EXERCISE REQUIREMENTS: Make an exact copy of the lines from the one containing "At what coordinates should I click to accomplish: Click the" to the end of the records below, and leave out everything else.
○ ○ ○ ○ ○ ○ ○
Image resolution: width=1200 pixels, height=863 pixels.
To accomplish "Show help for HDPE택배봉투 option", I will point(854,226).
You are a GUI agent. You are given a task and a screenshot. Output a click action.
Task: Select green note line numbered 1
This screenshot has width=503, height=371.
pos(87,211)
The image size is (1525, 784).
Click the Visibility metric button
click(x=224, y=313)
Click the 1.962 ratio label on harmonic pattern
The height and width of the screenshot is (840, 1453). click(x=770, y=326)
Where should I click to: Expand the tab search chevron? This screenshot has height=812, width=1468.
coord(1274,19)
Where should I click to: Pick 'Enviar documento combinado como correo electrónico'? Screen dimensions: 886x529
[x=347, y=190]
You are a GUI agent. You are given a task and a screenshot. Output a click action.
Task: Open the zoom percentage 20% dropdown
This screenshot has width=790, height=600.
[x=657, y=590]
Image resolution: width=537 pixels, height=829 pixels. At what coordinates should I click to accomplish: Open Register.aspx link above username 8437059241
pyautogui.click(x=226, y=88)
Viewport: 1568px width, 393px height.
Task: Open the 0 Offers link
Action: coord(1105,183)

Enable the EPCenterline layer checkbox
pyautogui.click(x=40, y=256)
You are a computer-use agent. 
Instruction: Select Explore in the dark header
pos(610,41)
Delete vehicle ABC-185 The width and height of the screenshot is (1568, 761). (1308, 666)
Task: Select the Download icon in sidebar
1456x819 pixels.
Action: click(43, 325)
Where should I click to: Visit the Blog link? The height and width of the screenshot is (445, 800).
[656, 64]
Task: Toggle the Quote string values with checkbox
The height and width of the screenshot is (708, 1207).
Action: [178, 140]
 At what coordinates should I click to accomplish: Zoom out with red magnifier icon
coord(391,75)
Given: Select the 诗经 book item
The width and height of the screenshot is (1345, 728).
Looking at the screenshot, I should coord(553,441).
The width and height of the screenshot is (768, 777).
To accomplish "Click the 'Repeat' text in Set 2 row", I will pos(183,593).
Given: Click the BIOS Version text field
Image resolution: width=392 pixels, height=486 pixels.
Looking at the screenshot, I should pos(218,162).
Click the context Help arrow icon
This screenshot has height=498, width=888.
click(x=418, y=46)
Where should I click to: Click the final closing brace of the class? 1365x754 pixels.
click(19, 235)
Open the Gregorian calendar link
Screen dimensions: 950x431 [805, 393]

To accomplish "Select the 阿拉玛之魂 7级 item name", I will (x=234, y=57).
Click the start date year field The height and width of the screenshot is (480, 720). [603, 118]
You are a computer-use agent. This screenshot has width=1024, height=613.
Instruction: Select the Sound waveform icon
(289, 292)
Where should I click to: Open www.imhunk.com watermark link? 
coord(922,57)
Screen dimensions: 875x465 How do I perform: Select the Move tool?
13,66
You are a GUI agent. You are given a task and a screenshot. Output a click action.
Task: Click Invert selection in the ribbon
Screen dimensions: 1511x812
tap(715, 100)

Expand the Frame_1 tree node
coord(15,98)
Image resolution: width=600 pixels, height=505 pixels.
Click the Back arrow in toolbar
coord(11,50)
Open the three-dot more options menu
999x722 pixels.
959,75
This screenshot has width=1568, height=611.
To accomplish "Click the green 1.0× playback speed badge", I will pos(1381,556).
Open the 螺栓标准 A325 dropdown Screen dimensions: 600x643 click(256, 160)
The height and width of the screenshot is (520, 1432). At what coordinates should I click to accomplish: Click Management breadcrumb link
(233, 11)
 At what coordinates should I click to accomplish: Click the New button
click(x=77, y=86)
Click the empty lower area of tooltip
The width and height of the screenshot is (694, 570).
○ ○ ○ ○ ○ ○ ○
SOLUTION:
 At what coordinates should I click to accomplish: Click the New button
click(x=77, y=86)
Click the empty lower area of tooltip
The width and height of the screenshot is (694, 570).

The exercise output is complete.